I'm new to Saabs and just picked up this '86 900 at a local auction for $200. It runs and drives fine and seems to be all there. My friend and I are going to make a beater/budget project out of it. I've owned several Volvo 240s and am an active member over on Turbobricks. I also have a pretty serious 1982 242 Turbo build underway. Check it out here: http://forums.turbobricks.com/showthread.php?t=157240

Anyway, the plan is pretty basic. Cut the springs, rattle can it flat black, tint the windows and try to iron out some the mechanical and electrical glitches (as we discover them). I am a fan of turbos and would love to run some boost through the motor. That's probably phase 2 though. :D

I'm sure I'll have lots of questions along the way. My '82 242 had CIS injection that I removed, so I'm at least familiar with it. Here are some pics:

http://i25.photobucket.com/albums/c85/volvo244life/86-saab-900-front.jpg

http://i25.photobucket.com/albums/c85/volvo244life/86-saab-900-engine.jpg

ejenner
12-05-09, 03:57 AM
You like punishment don't you... several old Volvo's and now this ratty old Saab as well... and Megasquirt too... that's fun!

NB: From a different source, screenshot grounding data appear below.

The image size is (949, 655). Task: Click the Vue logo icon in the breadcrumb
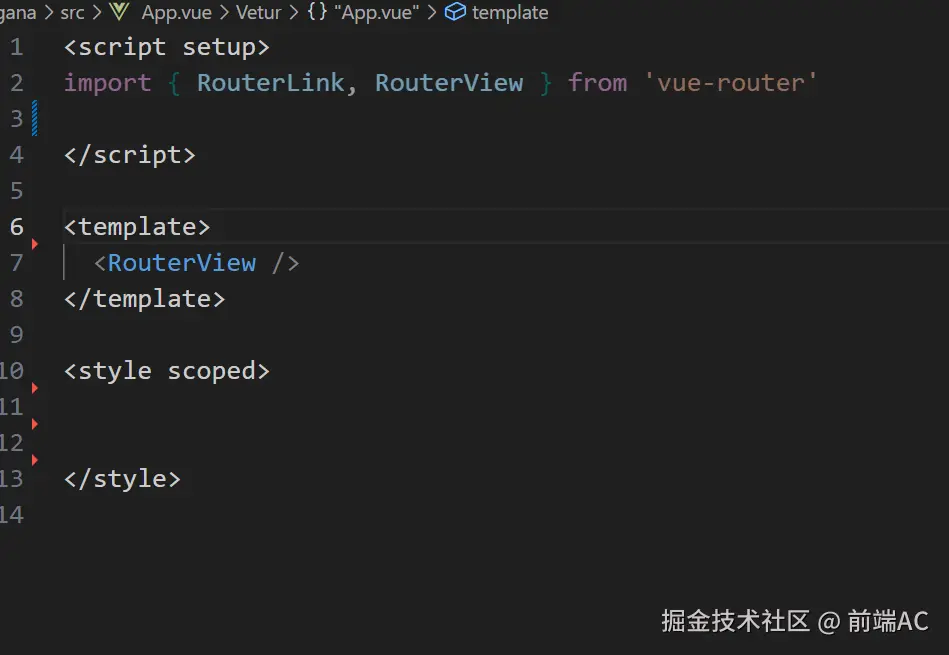119,12
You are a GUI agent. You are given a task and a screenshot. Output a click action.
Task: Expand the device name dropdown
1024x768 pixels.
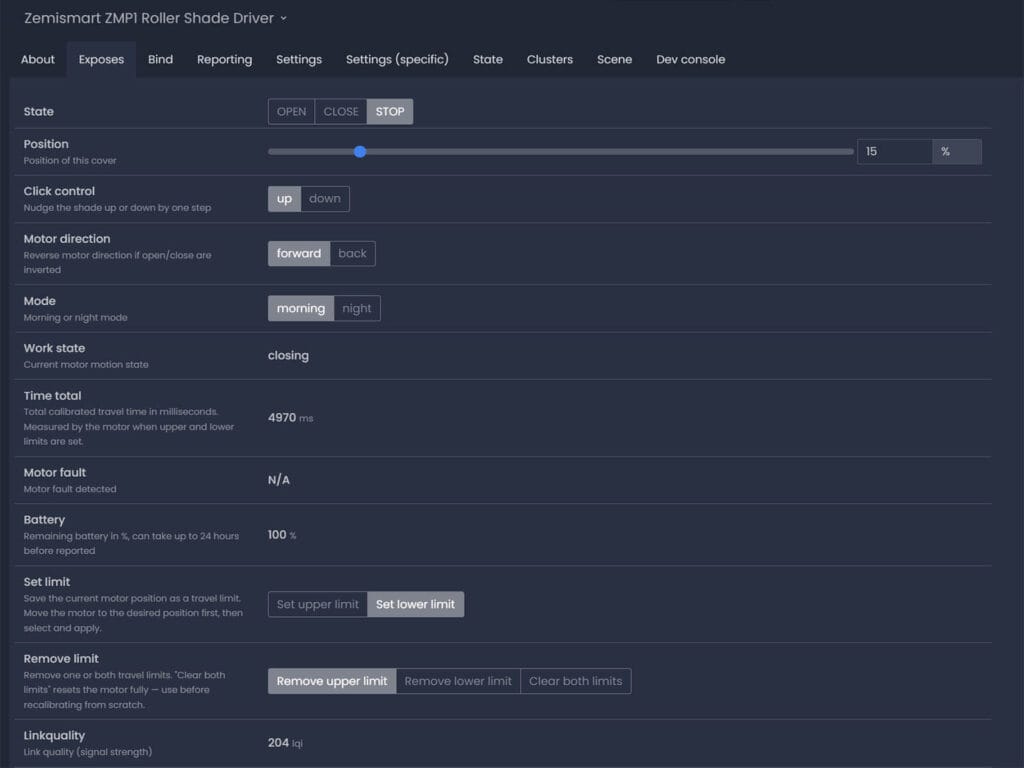[x=282, y=18]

Eaisest way to do a turbo conversion is to have both cars sitting side-by-side and swap the bits over from one car to the other. But then you need to ask why? Might as well just drive the turbo - the only reason would be because you want to save a good bodyshell from the 900i. Although another good reason, less obvious though... is to keep the 900i bodyshell totally standard on the outside but fit turbo running gear underneath... then you have a pretty evil Q-car!

ejenner
12-05-09, 04:05 AM
Looked at your Volvo project... not sure about that wastegate setup you have there... looks a bit dodgy, but can't see it completely so not sure... where does the pipe for the wastegate exit the manifold?

Like the design for your crank-sensor bracket. I've done a couple of crank-sensor brackets in the last few months and just tried to make them as accurate as possible. Getting them mm perfect so the sensor sits right next to the disc is not a totally easy job.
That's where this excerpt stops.